Gather every line of the entries below that contains the word "should", matching case exactly.

**Records shown:**
________________

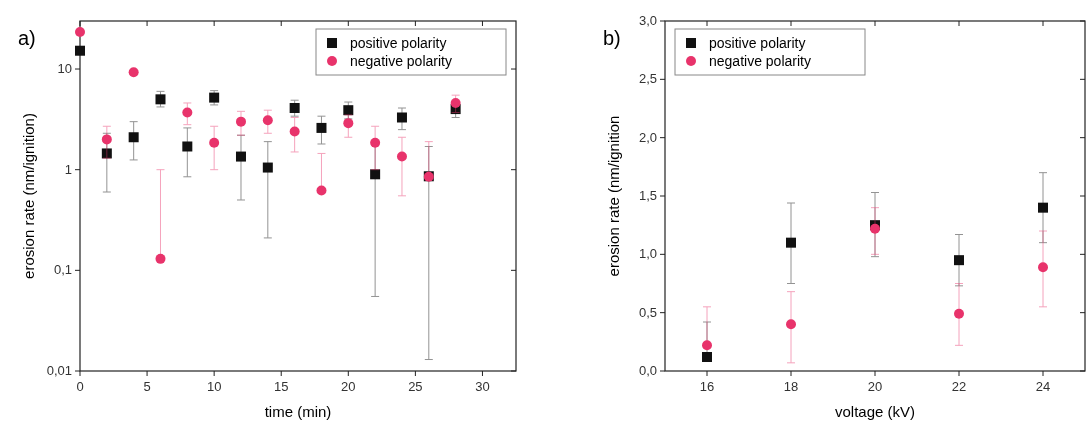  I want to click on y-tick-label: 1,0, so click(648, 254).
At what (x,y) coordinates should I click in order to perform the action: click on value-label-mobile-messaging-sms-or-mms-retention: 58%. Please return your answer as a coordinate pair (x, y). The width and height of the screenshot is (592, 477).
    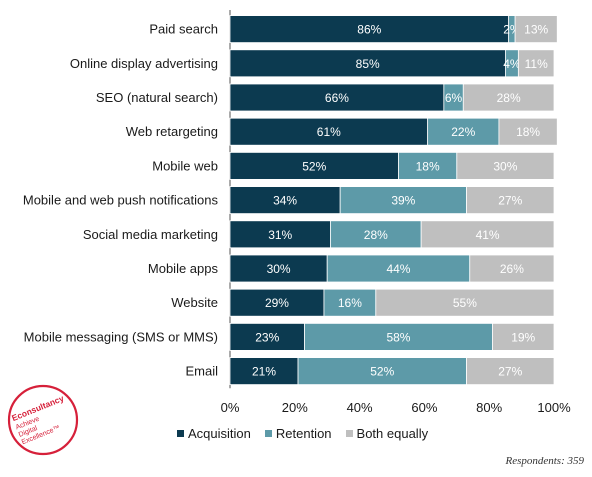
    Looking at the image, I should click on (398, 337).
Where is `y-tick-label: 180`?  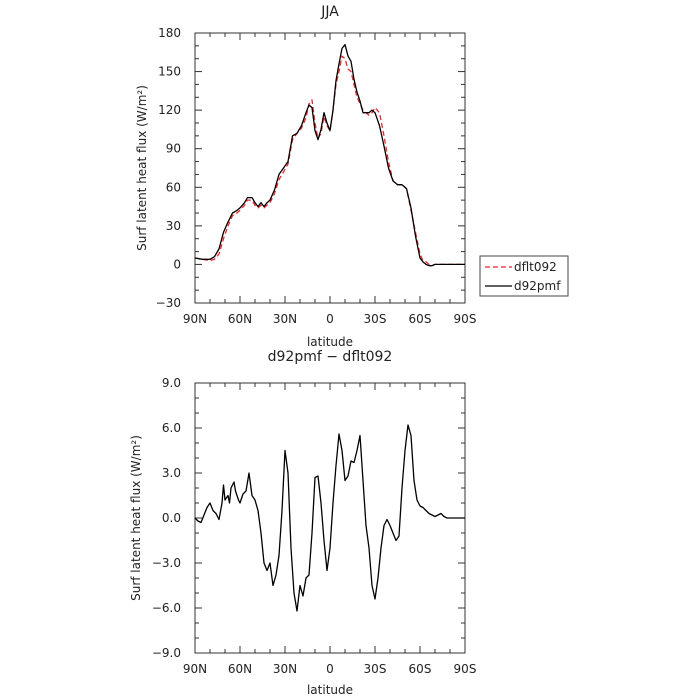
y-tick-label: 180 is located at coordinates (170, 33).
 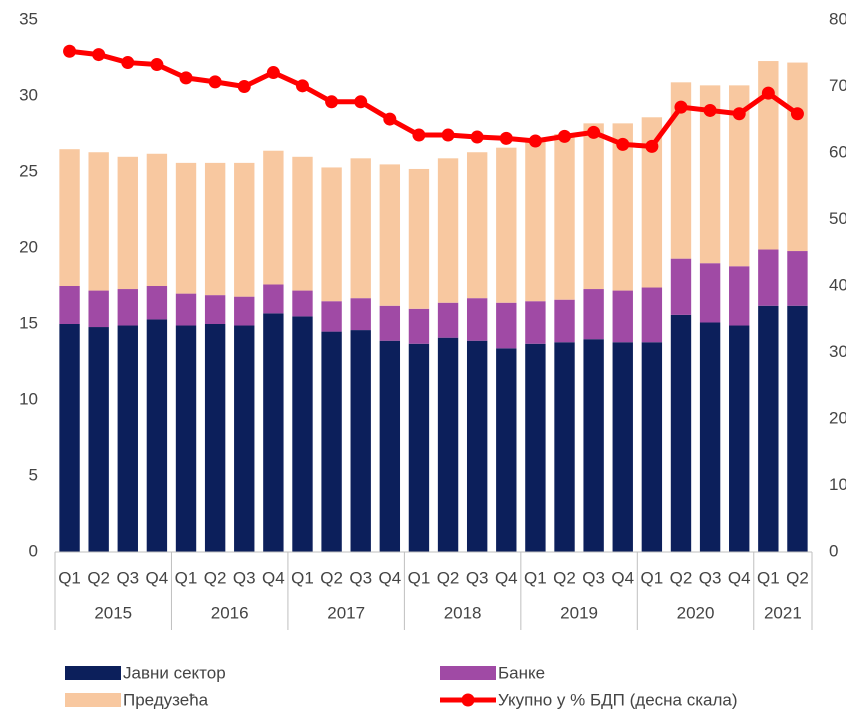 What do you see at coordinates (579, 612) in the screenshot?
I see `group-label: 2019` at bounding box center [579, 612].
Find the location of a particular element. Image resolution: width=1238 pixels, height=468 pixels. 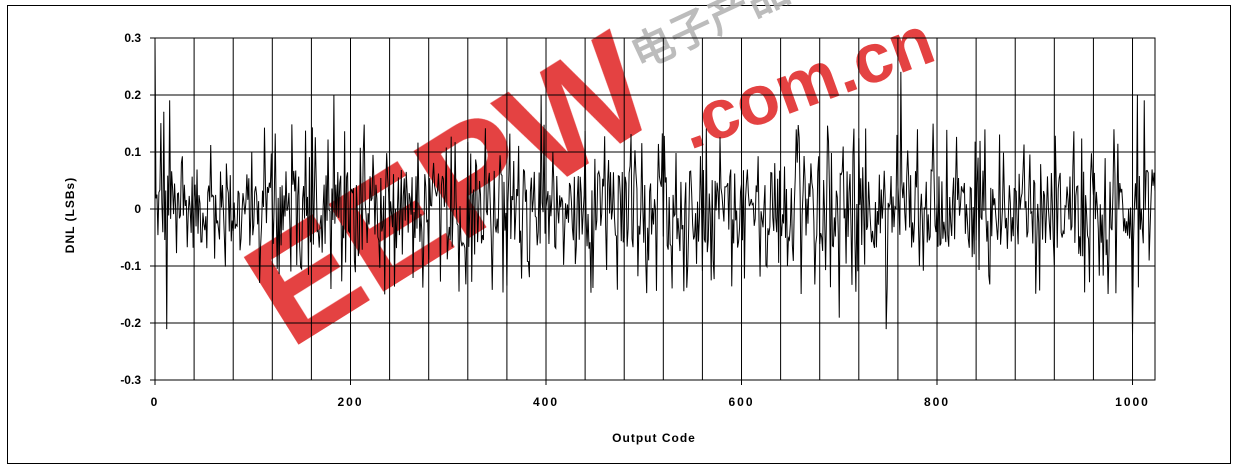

________________

**Result of the task:**
At what (x,y) coordinates should I click in order to perform the action: click on value-label-mobile-messaging-sms-or-mms-retention: 58%. Please return your answer as a coordinate pair (x, y). The width and height of the screenshot is (592, 477).
    Looking at the image, I should click on (398, 337).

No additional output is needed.